Bad news arrives instantly on the Internet and hourly on the radio.
“I couldn’t leave my car when I heard that the mobile crematoria were being used for civilians. In Mariupol there are so many dead that’s what they do to get rid of the bodies,” said she declared. The city’s mayor, Vadym Boichenko, estimates that 21,000 civilians have already died.
“There are going to be so many children, grandchildren and great-grandchildren who, again, have no trace of their mother, father, great-grandfather,” he said. she declared.
“I didn’t think another generation was going to have to put up with it.

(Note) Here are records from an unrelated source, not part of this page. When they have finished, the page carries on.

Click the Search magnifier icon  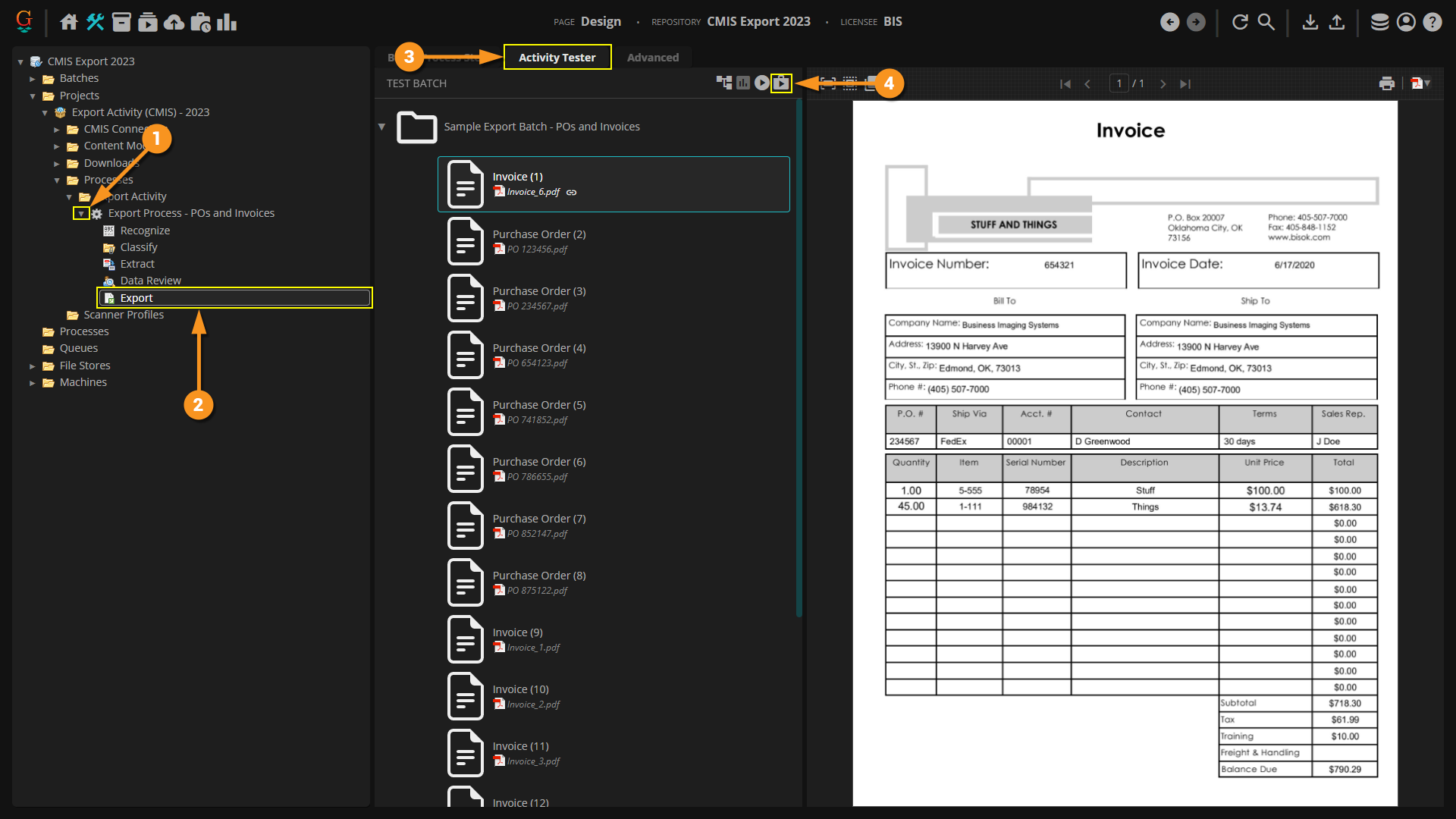pyautogui.click(x=1266, y=22)
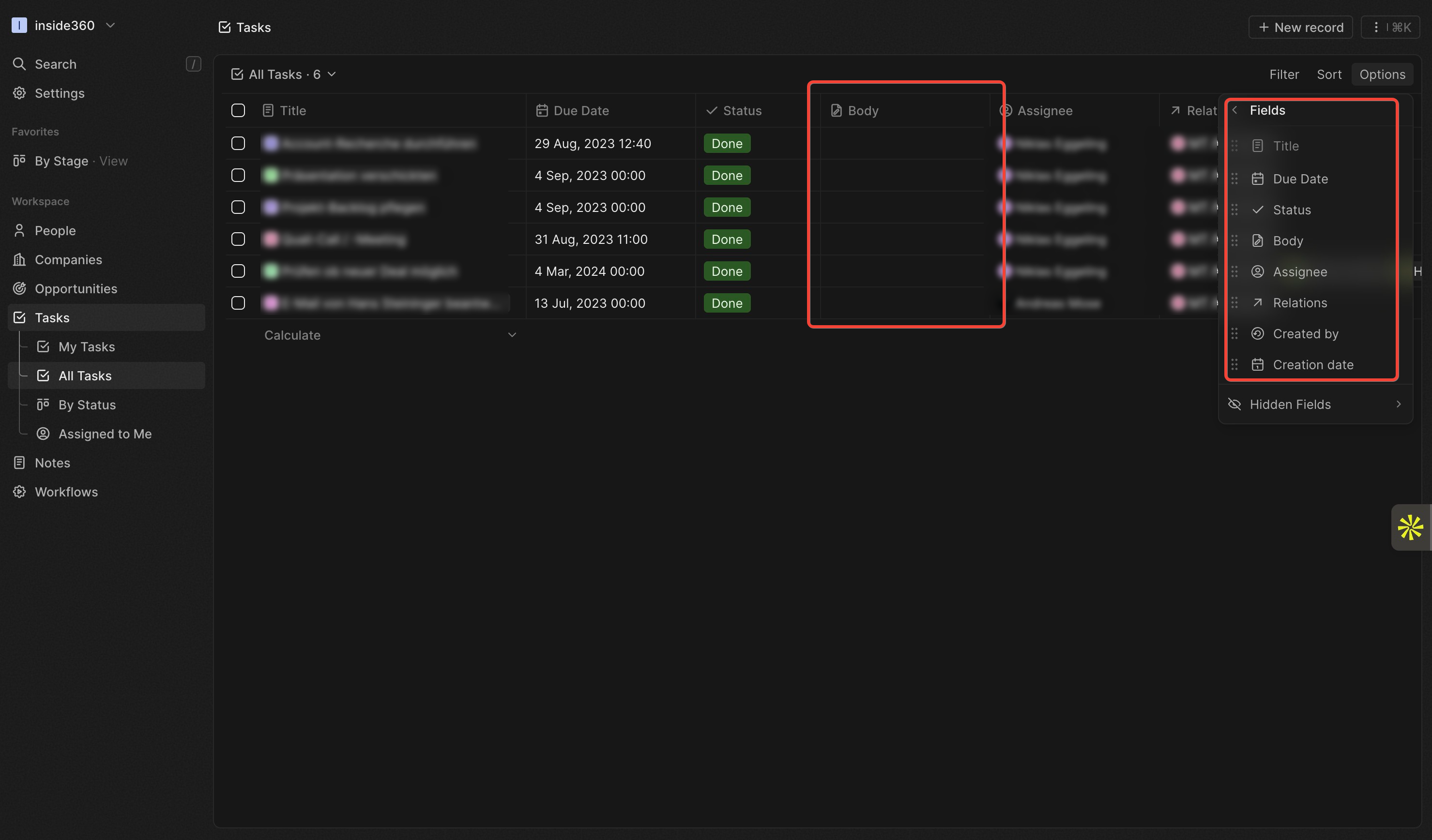Screen dimensions: 1432x840
Task: Click the yellow asterisk widget icon
Action: pos(1410,527)
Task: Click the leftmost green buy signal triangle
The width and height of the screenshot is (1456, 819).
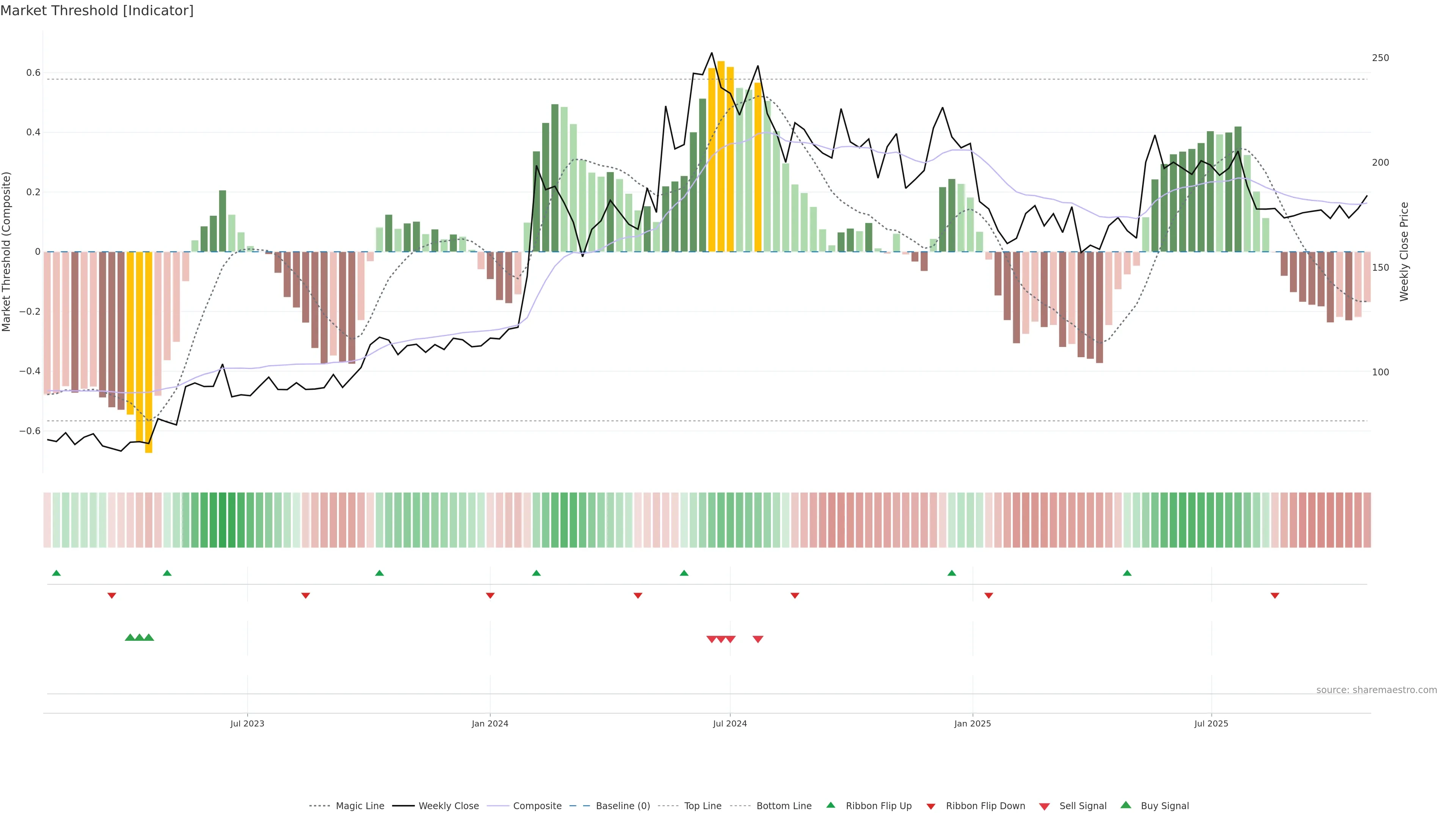Action: click(x=129, y=637)
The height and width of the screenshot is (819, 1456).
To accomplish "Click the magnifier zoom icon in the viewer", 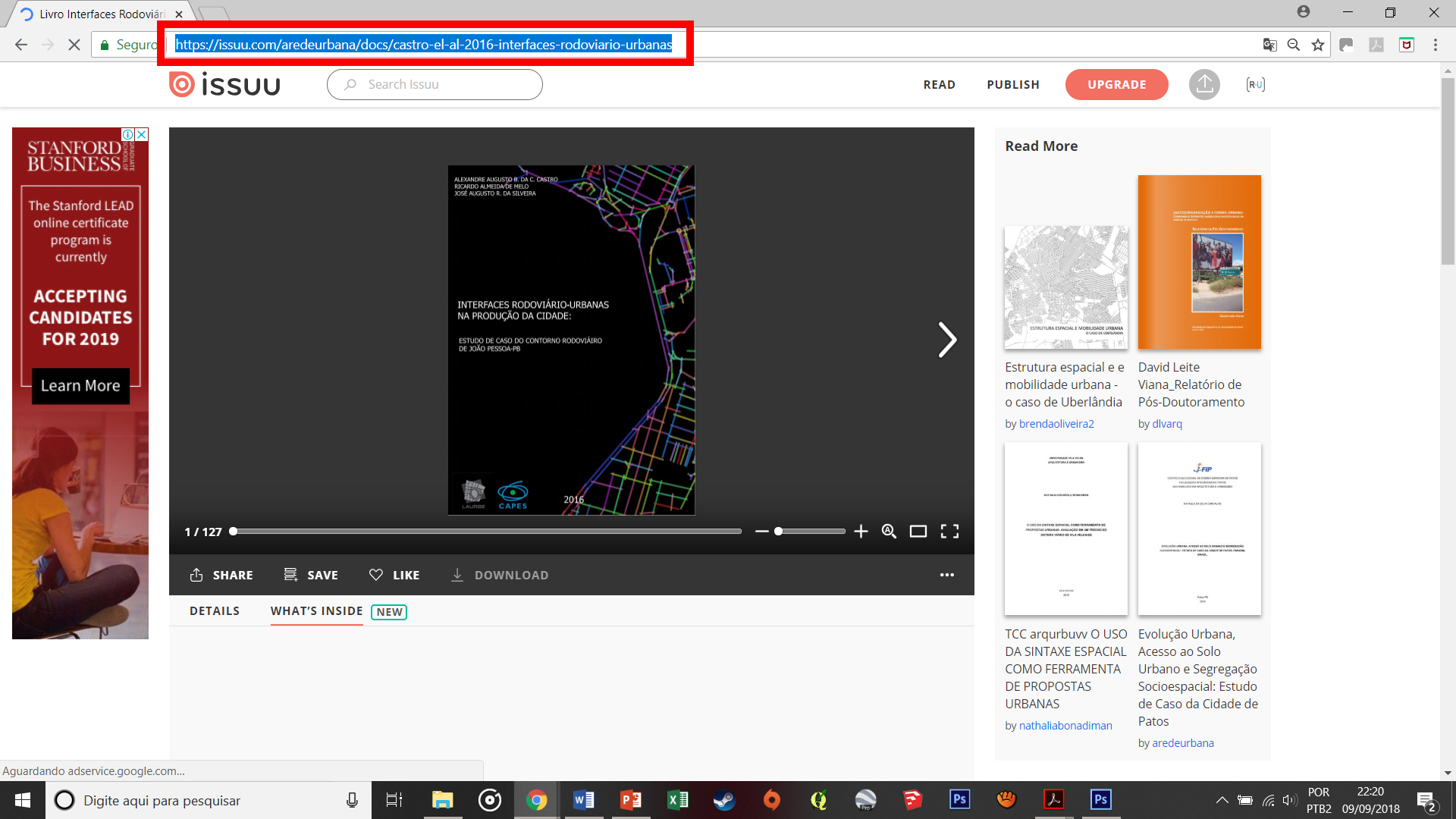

I would have thought we would have learned something,” she said. “Agony is not a sufficient word to capture him.”
Rabbi Mark Biller of the Agudath Achim Synagogue said it was important to pause and reflect on those who have suffered.
“We remember people who were taken just for who they were,” Biller said. “To me, there is a sanctity in remembering those lives.”
Rabbi Barry Block of Congregation B’nai Israel emphasized the vastness and sophistication of savagery.
“There has never been an event in human history like the Holocaust, where there was an official government policy organized to exterminate an entire people from the entire surface of the Earth, using the most advanced technology breakthrough,” he said. “It’s terribly important to remember that.”
Rabbi Pinchus Cement, director of Lubavitch of Arkansas, said the Yom HaShoah commemorations “remind humanity of how quickly we can move from aid to destruction.”
“We have a responsibility and an obligation to bring the world to a place where something like this will never happen again,” he said.
Yom HaShoah is usually celebrated on Nisan 27 on the Jewish calendar. It comes a week after the end of Passover.
“It’s a big deal in Israel, a day of remembrance and observance, but it’s also observed by Jews across the Diaspora,” said Dorian Stuber, an English professor at Hendrix College who teaches literature on the Holocaust.
World War II ended in 1945; the modern state of Israel was founded in 1948. The first observances of Yom HaShoah were held there in 1951.
“In the 1950s, the first decade of the State of Israel, about a third of Israel’s Jewish population were Holocaust survivors,” Stuber said.
As the number of Holocaust survivors dwindles, their stories will be told by generations to follow.
“I think the memory of the Holocaust really remains central to identity,” Stuber said. “I don’t see that changing anytime soon.”